#### Task item:
Reproduce exactly, from the data that follows, the line with "The image size is (807, 822).", the line with "You are a computer-use agent. Screen", and every line that lies between them.

(Records from a data source)
■ ■ ■ ■ ■
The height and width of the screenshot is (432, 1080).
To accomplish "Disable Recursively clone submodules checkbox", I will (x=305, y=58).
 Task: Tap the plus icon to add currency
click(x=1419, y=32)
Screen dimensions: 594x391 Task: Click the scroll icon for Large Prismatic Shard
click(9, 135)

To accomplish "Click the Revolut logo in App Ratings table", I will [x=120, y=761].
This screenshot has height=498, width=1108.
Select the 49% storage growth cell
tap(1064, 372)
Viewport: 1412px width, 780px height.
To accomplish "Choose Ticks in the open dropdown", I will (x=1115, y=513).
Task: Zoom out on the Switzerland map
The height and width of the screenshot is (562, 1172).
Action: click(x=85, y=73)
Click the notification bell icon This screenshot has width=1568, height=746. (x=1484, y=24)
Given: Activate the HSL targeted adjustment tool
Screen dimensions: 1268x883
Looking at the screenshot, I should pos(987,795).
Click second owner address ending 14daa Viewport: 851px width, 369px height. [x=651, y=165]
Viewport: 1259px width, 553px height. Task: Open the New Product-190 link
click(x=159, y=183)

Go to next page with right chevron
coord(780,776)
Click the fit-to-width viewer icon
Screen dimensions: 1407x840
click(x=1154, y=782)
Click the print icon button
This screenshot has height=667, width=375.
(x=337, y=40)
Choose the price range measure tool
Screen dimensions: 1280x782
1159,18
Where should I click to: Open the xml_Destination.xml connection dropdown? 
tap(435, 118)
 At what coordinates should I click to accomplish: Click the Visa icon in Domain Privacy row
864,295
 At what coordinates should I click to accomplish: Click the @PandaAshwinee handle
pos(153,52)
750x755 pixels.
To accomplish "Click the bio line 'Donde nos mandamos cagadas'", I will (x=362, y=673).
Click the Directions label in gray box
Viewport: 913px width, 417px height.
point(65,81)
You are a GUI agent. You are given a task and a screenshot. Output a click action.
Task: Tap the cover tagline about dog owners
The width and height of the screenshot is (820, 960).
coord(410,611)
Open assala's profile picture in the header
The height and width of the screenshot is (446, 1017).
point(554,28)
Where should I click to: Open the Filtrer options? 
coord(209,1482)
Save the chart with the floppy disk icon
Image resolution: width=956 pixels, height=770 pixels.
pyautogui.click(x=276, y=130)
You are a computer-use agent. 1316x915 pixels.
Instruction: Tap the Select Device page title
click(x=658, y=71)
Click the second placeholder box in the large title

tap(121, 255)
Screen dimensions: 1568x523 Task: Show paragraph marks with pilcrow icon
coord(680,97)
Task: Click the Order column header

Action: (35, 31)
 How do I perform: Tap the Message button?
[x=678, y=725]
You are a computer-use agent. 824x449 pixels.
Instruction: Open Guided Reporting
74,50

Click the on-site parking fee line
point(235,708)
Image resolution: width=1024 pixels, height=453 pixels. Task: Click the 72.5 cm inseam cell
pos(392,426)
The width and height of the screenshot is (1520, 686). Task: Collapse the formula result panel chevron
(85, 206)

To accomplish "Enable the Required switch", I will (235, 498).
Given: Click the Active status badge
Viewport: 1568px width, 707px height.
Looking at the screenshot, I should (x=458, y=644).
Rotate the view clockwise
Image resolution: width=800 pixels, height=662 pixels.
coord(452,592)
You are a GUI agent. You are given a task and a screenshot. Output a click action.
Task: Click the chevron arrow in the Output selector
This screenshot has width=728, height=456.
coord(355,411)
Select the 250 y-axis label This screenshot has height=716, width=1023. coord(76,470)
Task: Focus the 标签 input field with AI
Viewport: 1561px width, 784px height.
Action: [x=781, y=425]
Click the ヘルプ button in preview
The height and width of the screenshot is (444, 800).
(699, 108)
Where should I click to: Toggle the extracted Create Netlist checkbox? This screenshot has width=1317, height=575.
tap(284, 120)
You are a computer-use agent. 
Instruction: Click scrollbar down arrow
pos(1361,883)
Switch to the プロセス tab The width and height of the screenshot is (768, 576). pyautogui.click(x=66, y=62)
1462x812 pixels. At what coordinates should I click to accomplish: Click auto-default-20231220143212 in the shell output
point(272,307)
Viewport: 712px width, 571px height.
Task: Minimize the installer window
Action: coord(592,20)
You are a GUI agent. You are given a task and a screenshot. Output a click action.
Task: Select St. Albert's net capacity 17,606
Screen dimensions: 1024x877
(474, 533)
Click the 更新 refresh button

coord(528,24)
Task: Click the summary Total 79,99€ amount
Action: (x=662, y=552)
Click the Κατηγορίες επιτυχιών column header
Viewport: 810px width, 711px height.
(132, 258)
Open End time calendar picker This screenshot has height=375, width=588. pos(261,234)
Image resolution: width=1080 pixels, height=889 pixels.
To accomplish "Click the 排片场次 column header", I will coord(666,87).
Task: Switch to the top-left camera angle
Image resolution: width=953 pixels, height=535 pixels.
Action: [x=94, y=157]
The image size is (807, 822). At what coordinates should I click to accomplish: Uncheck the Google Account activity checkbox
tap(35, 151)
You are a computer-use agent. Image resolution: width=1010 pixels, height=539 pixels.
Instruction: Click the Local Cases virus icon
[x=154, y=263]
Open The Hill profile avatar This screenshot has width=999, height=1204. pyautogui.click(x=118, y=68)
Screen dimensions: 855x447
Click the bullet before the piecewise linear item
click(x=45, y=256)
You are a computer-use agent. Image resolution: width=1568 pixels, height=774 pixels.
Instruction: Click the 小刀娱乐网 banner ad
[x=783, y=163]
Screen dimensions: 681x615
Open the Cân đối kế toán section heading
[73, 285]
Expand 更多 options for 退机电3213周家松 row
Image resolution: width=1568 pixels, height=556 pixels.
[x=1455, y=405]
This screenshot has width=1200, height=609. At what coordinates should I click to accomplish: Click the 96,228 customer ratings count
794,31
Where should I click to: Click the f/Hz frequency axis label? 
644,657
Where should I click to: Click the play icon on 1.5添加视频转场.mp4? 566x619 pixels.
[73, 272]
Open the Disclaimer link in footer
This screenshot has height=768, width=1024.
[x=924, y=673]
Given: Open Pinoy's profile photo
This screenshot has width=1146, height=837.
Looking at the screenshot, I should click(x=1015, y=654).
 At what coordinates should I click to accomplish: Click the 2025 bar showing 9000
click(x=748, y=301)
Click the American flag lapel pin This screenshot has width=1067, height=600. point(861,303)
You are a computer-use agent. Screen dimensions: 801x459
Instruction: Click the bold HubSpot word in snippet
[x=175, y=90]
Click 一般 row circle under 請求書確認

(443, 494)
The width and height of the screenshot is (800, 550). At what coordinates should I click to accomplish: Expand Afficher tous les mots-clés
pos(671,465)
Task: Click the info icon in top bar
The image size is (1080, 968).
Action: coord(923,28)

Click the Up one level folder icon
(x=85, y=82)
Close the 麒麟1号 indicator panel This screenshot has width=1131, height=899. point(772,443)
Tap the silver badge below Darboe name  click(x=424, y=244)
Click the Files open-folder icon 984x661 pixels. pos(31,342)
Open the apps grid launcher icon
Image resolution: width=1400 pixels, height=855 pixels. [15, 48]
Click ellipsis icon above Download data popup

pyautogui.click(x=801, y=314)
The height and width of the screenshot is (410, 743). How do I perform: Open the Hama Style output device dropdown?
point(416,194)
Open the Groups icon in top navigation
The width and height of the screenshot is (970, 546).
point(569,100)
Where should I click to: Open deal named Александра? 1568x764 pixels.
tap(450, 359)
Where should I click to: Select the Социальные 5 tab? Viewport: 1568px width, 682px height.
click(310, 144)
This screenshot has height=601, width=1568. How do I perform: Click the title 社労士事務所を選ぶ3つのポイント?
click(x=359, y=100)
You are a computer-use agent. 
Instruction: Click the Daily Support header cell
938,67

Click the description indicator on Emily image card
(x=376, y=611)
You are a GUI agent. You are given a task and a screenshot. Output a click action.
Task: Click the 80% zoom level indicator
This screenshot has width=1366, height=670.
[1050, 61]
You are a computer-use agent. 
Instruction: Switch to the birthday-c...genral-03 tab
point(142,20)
■ ■ ■ ■ ■
#### Written response:
The image size is (807, 822). At what coordinates should I click to accomplish: Uncheck the Google Account activity checkbox
tap(35, 151)
You are a computer-use agent. Image resolution: width=1010 pixels, height=539 pixels.
Instruction: Click the Local Cases virus icon
[x=154, y=263]
Open The Hill profile avatar This screenshot has width=999, height=1204. pyautogui.click(x=118, y=68)
Screen dimensions: 855x447
Click the bullet before the piecewise linear item
click(x=45, y=256)
You are a computer-use agent. Image resolution: width=1568 pixels, height=774 pixels.
Instruction: Click the 小刀娱乐网 banner ad
[x=783, y=163]
Screen dimensions: 681x615
Open the Cân đối kế toán section heading
[73, 285]
Expand 更多 options for 退机电3213周家松 row
Image resolution: width=1568 pixels, height=556 pixels.
[x=1455, y=405]
This screenshot has width=1200, height=609. At what coordinates should I click to accomplish: Click the 96,228 customer ratings count
794,31
Where should I click to: Click the f/Hz frequency axis label? 
644,657
Where should I click to: Click the play icon on 1.5添加视频转场.mp4? 566x619 pixels.
[73, 272]
Open the Disclaimer link in footer
This screenshot has height=768, width=1024.
[x=924, y=673]
Given: Open Pinoy's profile photo
This screenshot has width=1146, height=837.
Looking at the screenshot, I should click(x=1015, y=654).
 At what coordinates should I click to accomplish: Click the 2025 bar showing 9000
click(x=748, y=301)
Click the American flag lapel pin This screenshot has width=1067, height=600. point(861,303)
You are a computer-use agent. Screen dimensions: 801x459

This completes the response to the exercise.